By what standards, if any, were these final dollar grant amounts arrived at? Did each recipient suggest the amount of the grants or did the governor? What documentation is there to justify these figures and their relationship to security needs? What non-governmental agencies are next on the governor’s list? How about the Society for the Preservation of Newt Gingrich’s Thoughts? There are a lot of questions about this matter left hanging. I would hope that someone in the General Assembly of Maryland would have the courage to ask the relevant questions, demand that Attorney General Curran give his legal opinion of this issue, and to also call for a full public inquiry by the General Assembly. But alas, if history is any judge, don’t hold your breath waiting for any elected politico to get involved in a controversial situation that challenges the powerful Jewish community.

Politically speaking, Ehrlich is a conservative clone of President George W. Bush, Jr. He has supported the costly Iraqi War without raising one question about its lawfulness, morality or the massive deceptions of the Bush-Cheney Gang that got us into it. Ehrlich also is well known as a union-basher and a man dedicated to privatizing as many of the state’s assets that he can get his hands on (AFSCME Voice Council 92, Spring, 2004 issue).
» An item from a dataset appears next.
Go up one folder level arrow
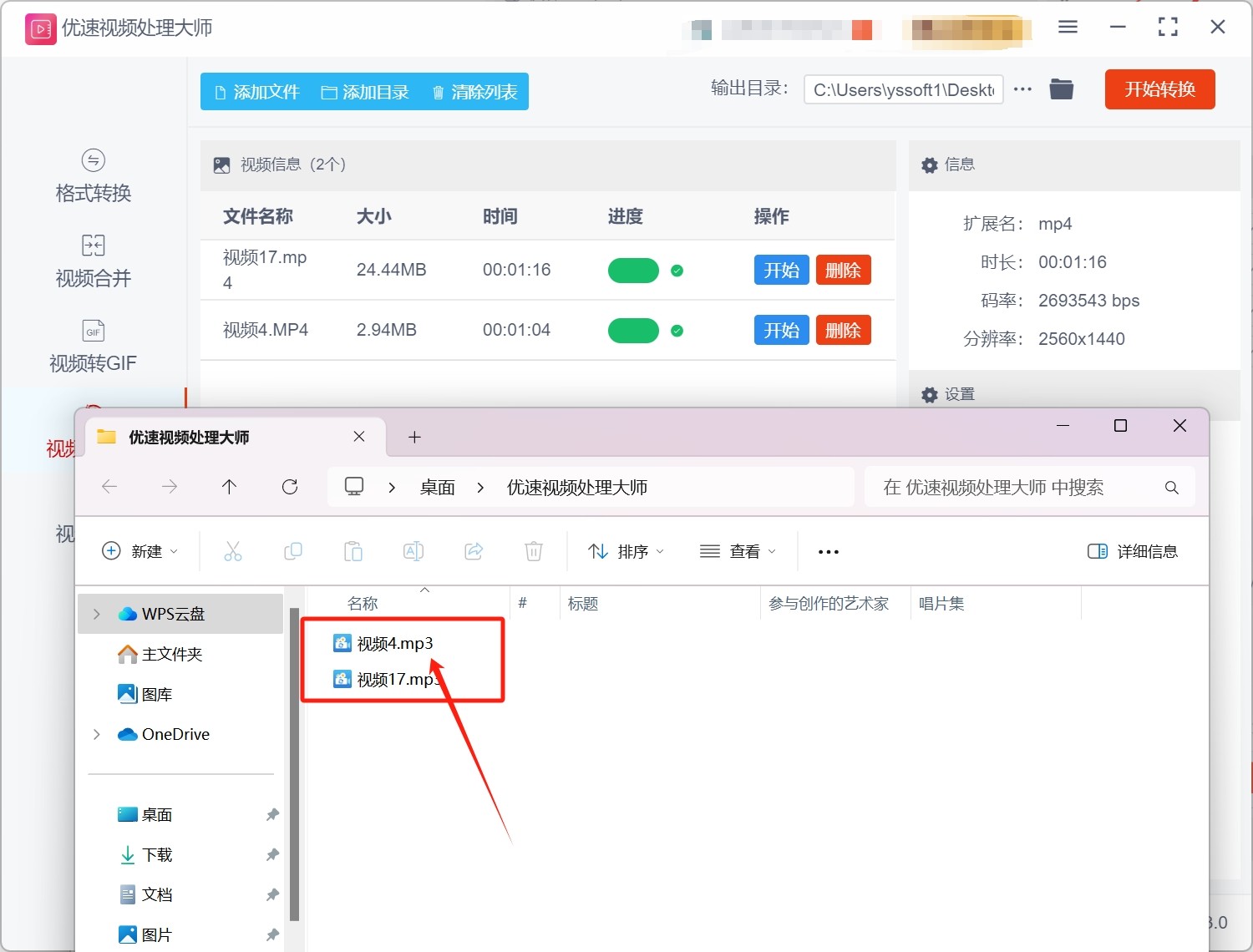This screenshot has height=952, width=1253. [x=230, y=487]
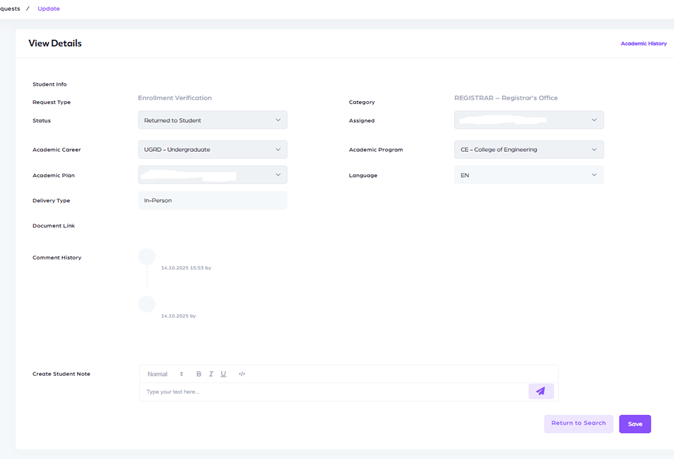Open the Academic History link
This screenshot has height=459, width=674.
coord(643,44)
Meanwhile, what is Governor Ehrlich really doing to ensure security for the people of this state? I’m referring to vulnerable government public buildings and to possible targets for a terrorist attack in Maryland, like: the sprawling BWI airport; the Chesapeake Bay Bridge; the Harbor Tunnel; the Fort McHenry Tunnel; the Port of Baltimore, with its hundreds of miles of shoreline, along with the Baltimore Gas & Electric Co.’s nuclear facility, which sits on the western banks of the Chesapeake. How does Governor Ehrlich spending $230,000 in Homeland Security grant money on religious-related Jewish groups make the above sites or Marylanders safer?

And, finally, isn’t it all so ironic? If the General Assembly of Maryland opens its annual session with a prayer by a Christian chaplain, and he or she dares to mention the name of “Jesus,” (as the clergy have done since the founding of the Colony back in the 17th century), one of the Assembly’s Jewish members is sure to scream, (as one did a few years back), at the top of her lungs: “Separation of Church and State!”